Friday, December 10, 2010
Change is always exciting and scary for me, but it is part of life. I have, over the years, noticed that one big life change seems to snowball into other big life changes. "From a tiny spark may burst a mighty flame".
When my kids were little I was kind of stuck... a super morbidly obese, slightly unhappy, tired, lonely, stay at home, college drop out, mother. The first change I made was going back to school and finishing that degree. I got better grades then I did as a younger student because I knew the importance of that degree and I was motivated (straight A's... 98 and 100 percents in most courses). It's amazing what a little motivation can do. I started volunteering which led to a part time job at my children's school. I love volunteering and I love working with children. The job was great because I still got to be "mom" when the kids were home, but I got to get out and meet people and make a little money. From that job, I got a better job at the school, and then I got another job that paid even better. Then I tackled the super morbidly obesity issue... and it was a good change. It was a great change. It was scary to give up my protective layer, there were reasons I kept it so long, but it was a great change. Losing 160 pounds has been surreal and the coolest experience. I love the way I feel. I am just full of energy these days. I could walk all day. I still have some weight to lose, but my body feels good to me now. I am fine with myself... just still aiming for that smaller size. I learned that I love running and moving and the more I move the more I want to move. "A body in motion, stays in motion" and "energy creates energy". From these changes have come other changes. Next Friday, I am interviewing for another position that I really want with my school district, and from there who knows... Recently, I have realized that I was unhappy with some relationships, and I am starting to change those. I know I can't change other people, so I have become comfortable with the idea that if it doesn't make me happy, then I can take care of myself. I just need to keep moving.

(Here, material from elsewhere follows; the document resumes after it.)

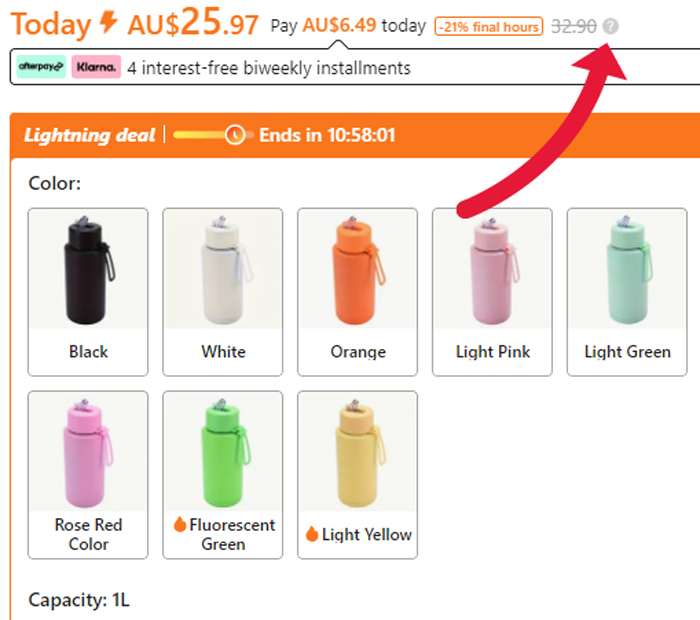Choose the Light Green bottle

I am turning 39 on Sunday. When I turned 29, I was depressed and sad because my life wasn't where I wanted it. I am feeling much happier and more optimistic these days. I feel in control of my life most days. There are days where I feel like a bit of a confused mess, but it's my mess and when I sort out what I want, I will achieve it. My husband told me I was having a midlife crisis the other day. I looked at all these changes the other day and I wondered if maybe I was having some kind of mid life crisis, but a good friend and fellow sparker reminded me the other day that even if that is what it is, there are reasons for a midlife crisis. It really is about knowing that I want to live the rest of my life happier, than I was during that first half. So, I am running with it... if a midlife crisis helped me achieve a BA, a healthier body, and freedom to enjoy my life.... Hooray for the midlife crisis! I am just going to keep on moving forward. Change is scary, but it can be so good.